- [Texto extraído]

Por um lado, um grupo considerou o comercial uma excelente homenagem à vida e história de Elis, e uma linda maneira de sua filha cantar com a mãe – já que Maria Rita tinha apenas quatro anos quando Elis faleceu, de modo que esse dueto nunca ocorreu, ao menos em público e na realidade não virtual. Por outro lado, a campanha abre um precedente que pode ser tanto incrível quanto – mais provavelmente –espantoso: o uso de imagem e voz de uma pessoa, mesmo que esta já tenha falecido há anos, para criar situações ou falas que nunca existiram.
Nesse ponto, vale relacionar essa história com a greve dos artistas e roteiristas que está ocorrendo em Hollywood neste ano de 2023, para que possamos entender como a temática é sensível e extremamente atual. O que ocorreu foi que, no início do ano, roteiristas de streamings famosos iniciaram uma greve visando um aumento salarial e melhores condições de trabalho. Como os estúdios não pareceram sensibilizados com a demanda, a greve foi se alastrando e conquistou o apoio de diversos artistas, que não tardaram a manifestar solidariedade aos roteiristas. Dentre os diversos pronunciamentos de roteiristas e artistas, não foram raros aqueles que mencionavam a substituição dos roteiros criados pelos profissionais por versões criadas a partir de ferramentas de inteligência artificial, tampouco relatos de artistas sobre um novo formato de contratação, no qual o estúdio pagaria ao artista um valor fixo para – atenção! – digitalizar sua imagem e voz para uso posterior em produções automatizadas por inteligência artificial, sem vinculação do artista a royalties futuros de tais produções.
Compreendido, em linhas gerais, o contexto em que estão ocorrendo essas propostas, entende-se também como o comercial da Volkswagen Brasil pode ser um prelúdio do que está por vir. Como estamos, aqui, nos propondo a discorrer especificamente sobre a situação envolvendo Elis Regina, passemos, então, a nos debruçar sobre as possíveis implicações do uso da imagem post mortem da cantora para utilização no comercial.
Neste caso específico, o grande ponto de atenção vai para o consentimento da cantora sobre o uso de sua imagem e voz no comercial; é evidente que a cantora não pode ter consentido o uso de sua imagem e voz para esse comercial e, pelo que podemos entender, a falta de consentimento da mãe foi suprida pelo consentimento da filha, Maria Rita, que contracena com ela no comercial. No entanto, ainda que seja relativamente comum a autorização post mortem para a veiculação de obras feitas em vida, tais obras permanecem um reflexo do que o artista produziu em vida, mas não vai além. Ainda em casos em que há complementação de produção inacabada, como foi feito na obra “A Cidade e as Serras”, de Eça de Queiróz, há um disclaimer bastante veiculado de que existem, na obra, considerações não autorizadas, aprovadas ou desenvolvidas pelo artista.

- [Seção de dados]
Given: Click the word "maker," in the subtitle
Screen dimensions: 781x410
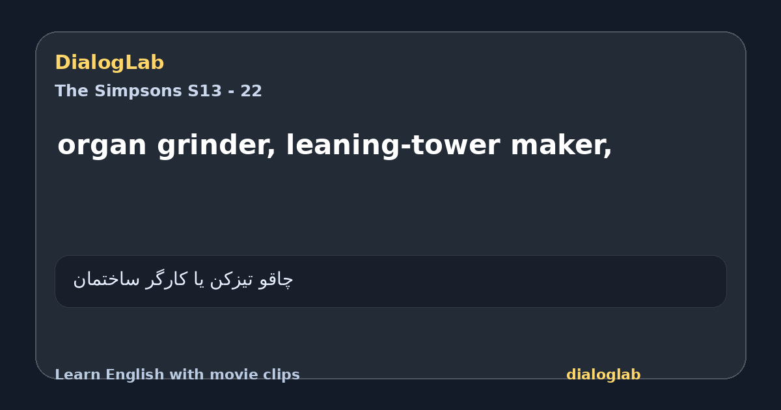Looking at the screenshot, I should point(561,146).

- [Sobre a tarefa]
Segundo o texto extraído, que idade Maria Rita tinha quando Elis faleceu? Baseie-se somente no texto extraído, sem recorrer à listagem.

- [Resposta completa]
Apenas quatro anos.